§ **EXERCISE TASK**: Identify each line in the entries below that contains the word "Diagram", and copy those lines.

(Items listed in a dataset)
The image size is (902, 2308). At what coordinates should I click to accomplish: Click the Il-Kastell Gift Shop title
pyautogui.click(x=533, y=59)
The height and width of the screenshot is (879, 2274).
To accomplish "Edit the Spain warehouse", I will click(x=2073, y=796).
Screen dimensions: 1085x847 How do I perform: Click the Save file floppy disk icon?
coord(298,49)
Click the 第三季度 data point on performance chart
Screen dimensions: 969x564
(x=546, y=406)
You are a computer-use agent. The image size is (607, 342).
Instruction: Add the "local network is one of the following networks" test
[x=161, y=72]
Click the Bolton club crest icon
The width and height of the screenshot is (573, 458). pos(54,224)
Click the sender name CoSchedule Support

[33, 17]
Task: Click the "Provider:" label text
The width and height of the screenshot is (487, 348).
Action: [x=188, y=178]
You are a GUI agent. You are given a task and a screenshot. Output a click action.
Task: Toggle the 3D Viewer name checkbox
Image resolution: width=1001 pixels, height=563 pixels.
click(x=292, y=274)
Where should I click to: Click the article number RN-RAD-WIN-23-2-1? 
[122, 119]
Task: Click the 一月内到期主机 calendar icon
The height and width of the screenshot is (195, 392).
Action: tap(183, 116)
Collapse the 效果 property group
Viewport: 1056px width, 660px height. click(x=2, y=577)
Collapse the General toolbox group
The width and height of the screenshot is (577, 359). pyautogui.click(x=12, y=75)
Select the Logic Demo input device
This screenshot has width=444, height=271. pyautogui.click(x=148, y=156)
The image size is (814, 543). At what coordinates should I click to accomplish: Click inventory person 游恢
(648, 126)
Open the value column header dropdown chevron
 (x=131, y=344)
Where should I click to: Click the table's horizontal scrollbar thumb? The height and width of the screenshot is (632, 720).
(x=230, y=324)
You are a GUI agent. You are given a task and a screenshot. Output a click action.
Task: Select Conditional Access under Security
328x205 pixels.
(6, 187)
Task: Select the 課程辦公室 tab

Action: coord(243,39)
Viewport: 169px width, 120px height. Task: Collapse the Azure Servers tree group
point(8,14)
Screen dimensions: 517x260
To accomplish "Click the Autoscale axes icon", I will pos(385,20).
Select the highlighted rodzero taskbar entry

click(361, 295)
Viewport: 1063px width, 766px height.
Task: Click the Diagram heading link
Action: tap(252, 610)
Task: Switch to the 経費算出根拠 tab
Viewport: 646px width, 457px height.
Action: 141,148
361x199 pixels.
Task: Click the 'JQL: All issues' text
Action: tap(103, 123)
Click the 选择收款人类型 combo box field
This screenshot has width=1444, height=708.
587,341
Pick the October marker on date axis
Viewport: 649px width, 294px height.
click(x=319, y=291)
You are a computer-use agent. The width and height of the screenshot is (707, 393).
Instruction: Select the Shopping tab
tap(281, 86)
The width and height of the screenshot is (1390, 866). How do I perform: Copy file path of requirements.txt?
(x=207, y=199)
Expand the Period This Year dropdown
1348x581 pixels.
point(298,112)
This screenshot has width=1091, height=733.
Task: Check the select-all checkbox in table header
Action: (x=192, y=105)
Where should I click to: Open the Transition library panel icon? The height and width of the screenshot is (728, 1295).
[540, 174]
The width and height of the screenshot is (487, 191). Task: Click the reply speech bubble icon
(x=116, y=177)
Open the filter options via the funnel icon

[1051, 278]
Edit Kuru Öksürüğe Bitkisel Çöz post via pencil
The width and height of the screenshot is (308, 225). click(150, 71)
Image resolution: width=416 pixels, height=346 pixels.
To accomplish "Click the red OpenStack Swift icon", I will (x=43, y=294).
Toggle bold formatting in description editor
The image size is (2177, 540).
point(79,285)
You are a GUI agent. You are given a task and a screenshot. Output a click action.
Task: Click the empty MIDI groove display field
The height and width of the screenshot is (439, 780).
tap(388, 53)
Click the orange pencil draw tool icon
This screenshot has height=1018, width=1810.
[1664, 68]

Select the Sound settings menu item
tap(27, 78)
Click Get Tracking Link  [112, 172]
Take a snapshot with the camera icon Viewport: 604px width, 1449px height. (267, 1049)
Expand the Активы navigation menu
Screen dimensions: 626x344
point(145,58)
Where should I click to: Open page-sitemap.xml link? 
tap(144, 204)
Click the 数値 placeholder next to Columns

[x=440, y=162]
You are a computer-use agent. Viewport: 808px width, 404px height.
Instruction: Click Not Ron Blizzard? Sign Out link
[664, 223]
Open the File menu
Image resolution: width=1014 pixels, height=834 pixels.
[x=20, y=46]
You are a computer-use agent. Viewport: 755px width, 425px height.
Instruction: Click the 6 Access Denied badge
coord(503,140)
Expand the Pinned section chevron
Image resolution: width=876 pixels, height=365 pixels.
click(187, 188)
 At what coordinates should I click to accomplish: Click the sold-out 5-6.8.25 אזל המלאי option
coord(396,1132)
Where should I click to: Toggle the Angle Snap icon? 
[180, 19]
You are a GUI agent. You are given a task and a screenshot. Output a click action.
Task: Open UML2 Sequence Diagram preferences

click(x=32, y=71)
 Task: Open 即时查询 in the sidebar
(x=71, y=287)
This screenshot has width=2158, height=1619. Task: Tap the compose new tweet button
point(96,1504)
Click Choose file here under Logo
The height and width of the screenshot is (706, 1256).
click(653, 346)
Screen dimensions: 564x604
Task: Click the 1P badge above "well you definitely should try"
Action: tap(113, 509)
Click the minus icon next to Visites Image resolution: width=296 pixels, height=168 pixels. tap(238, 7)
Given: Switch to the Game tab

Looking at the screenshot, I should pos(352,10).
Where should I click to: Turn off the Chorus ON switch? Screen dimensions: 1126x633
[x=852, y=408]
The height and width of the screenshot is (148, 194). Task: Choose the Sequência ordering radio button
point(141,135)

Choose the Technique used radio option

§ **OUTPUT OF THE EXERCISE**:
Task: Click the Diagram heading link
Task: Open UML2 Sequence Diagram preferences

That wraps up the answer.